§ **Data supplied**:
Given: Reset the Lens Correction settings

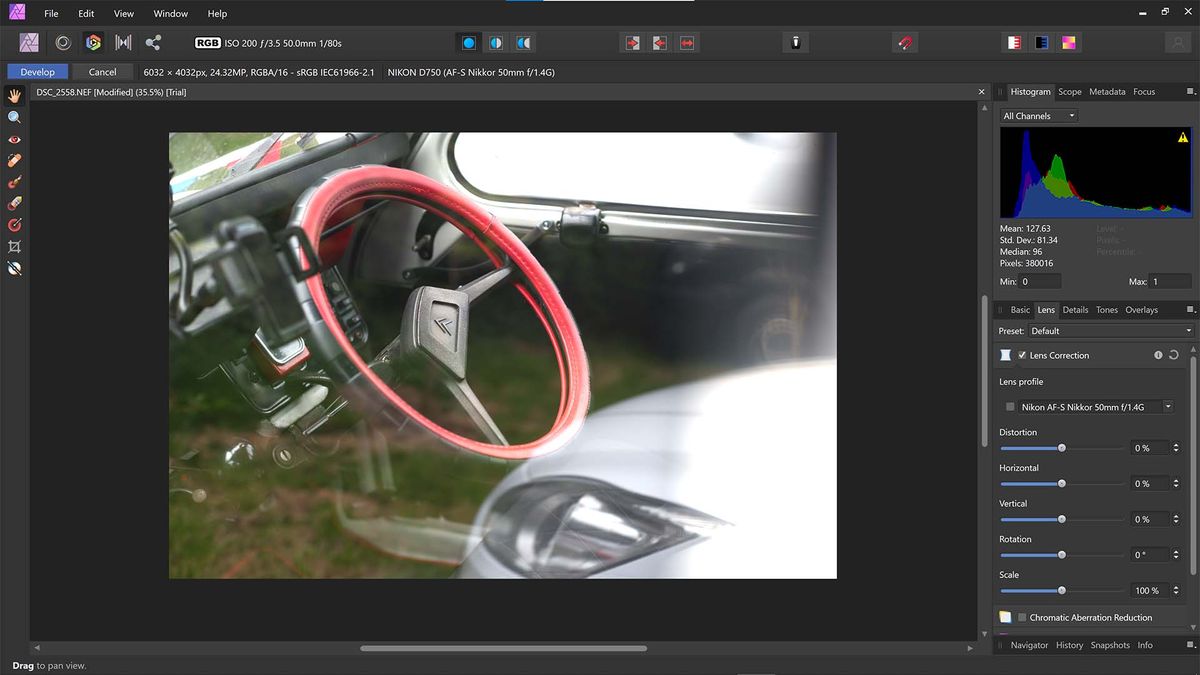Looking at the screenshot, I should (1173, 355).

---

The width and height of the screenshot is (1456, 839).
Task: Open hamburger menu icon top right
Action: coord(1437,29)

...

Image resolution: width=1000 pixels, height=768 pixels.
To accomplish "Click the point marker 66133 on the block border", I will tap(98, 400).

§ **Request**: Duplicate everything in the listing from the line containing "Image resolution: width=1000" down through the line containing "will tap(98, 400).", including both of those lines.

§ **Written solution**:
Image resolution: width=1000 pixels, height=768 pixels.
To accomplish "Click the point marker 66133 on the block border", I will tap(98, 400).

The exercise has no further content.